For the Globe and Mail, some thoughts on the worst presidential debate in US history:
Who won the debate? Does it matter? When this country has sunk this low – after a year dominated by bigotry and threats and now revelations about sexual assault – is it possible to contemplate anything but loss? Loss of trust, loss of respect, loss of dignity, loss of purpose. Loss of faith in our leaders, loss of faith in each other – in the ability of our media to challenge a candidate’s worst behaviour instead of exploiting it for profit, in the willingness of our leaders to defend the most vulnerable instead of exacerbating their pain.
“I’ve learned that people will forget what you said, people will forget what you did, but people will never forget how you made them feel,” wrote poet Maya Angelou, a St. Louis native. Sunday night, 10 kilometres from Ms. Angelou’s childhood home, Mr. Trump took the stage and stereotyped black Americans, insulted Muslims, threatened to jail his opponent, and lied so blatantly about his past statements that we were forced to remember what exactly the Republican nominee had said about checking out that sex tape.

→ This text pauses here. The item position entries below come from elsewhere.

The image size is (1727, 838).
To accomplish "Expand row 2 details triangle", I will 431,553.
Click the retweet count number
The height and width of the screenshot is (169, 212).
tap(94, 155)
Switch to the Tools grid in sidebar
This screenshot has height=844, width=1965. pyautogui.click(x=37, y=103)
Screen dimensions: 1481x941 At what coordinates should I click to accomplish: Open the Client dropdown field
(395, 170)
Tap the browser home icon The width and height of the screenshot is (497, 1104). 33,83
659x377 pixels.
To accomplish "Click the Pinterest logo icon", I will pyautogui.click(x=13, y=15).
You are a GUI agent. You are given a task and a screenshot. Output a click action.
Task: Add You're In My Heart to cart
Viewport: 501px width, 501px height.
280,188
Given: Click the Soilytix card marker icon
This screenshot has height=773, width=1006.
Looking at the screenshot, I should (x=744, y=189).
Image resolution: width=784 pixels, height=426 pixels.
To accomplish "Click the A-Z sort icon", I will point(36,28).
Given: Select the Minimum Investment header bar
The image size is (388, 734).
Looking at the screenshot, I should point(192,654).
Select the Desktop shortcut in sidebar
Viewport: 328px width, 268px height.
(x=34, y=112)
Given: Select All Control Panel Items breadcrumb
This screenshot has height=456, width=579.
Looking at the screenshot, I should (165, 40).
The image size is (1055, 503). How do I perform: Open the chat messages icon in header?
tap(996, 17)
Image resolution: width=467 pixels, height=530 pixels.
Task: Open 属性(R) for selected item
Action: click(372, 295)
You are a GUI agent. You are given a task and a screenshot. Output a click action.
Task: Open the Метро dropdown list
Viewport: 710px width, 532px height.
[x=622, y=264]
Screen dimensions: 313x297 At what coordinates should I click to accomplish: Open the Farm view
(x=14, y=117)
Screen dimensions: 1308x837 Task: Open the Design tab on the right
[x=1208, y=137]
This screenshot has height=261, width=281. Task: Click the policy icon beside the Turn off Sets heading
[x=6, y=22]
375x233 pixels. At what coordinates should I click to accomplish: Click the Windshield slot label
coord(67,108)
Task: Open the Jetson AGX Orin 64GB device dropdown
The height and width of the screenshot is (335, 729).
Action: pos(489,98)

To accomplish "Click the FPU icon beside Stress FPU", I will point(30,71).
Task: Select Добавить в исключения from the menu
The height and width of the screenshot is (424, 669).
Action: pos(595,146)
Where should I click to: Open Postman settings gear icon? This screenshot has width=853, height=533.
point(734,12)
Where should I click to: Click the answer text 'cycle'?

Ms. Angelou was right: You never forget how someone made you feel. What we felt was gross, and sad, and scared. The campus felt coated in slime. The debate was a lurid soap opera, in which everything unsaid loomed larger than what was spoken.
The stagecraft lent itself to grotesque microdramas of physical exchange. You may not remember what the candidates said, but you’ll remember that they did not shake hands at the start of the debate. You’ll remember how he stood behind Hillary Clinton, hulking and hovering. You’ll remember his strange sniffing, his ceaseless interruptions, and her withering disdain.